After the Project’s completion, the government of the Lao People’s Democratic Republic maintains features of the results based program in the follow on IDA project. Specifically, the follow on project:
- Ensures intergovernmental fund transfer is performance related and focused on results;
- Concentrates on data for tracking results and relies on monitoring and verification of outputs through third party mechanisms so that only real results are paid for; and
- Focuses on service delivery quantity and quality metrics and uses the tools that the RBF project introduced.
Technical assistance provided for RBF piloting has been instrumental for piloting RBF. It has also helped gather support from the Ministry of Health and from the Ministry of Finance.
Learning from the experience of other countries through country visits and training on RBF can greatly benefit the design of the RBF project.
A stronger focus on social behavioral change and communication, greater community involvement in health service provision and/or management, and interventions to address social and cultural barriers to health service utilization—in addition to the demand-side financing activities employed by the project—are necessary to ensure households, especially poor households, understand when and why to seek care.
Pro-poor project design does not necessarily lead to a reduction of inequalities in health service utilization (and ultimately health outcomes).

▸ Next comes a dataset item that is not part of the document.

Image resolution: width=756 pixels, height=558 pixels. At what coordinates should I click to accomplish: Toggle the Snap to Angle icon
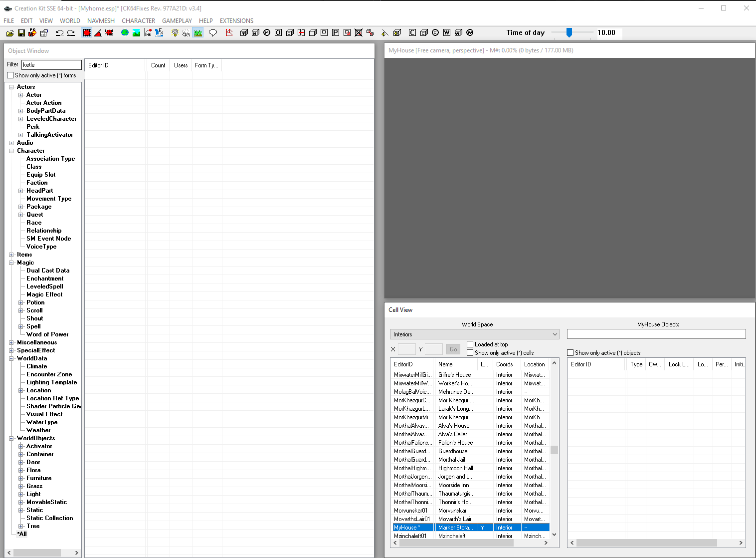[98, 33]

Despite key project design features associated with intentionally targeting the poor, some inequalities in health service utilization may have actually widened during the project duration (as evidenced by higher utilization of free MNCH services by non-poor compared with the poor). A key lesson for future projects may nevertheless be to specifically analyze the determinants’ health outcomes/health service utilization inequality, including indicators in the monitoring framework for the tracking and monitoring of inequality.
EVALUATION AT A GLANCE
Given the small scale of the project, an impact evaluation was not feasible.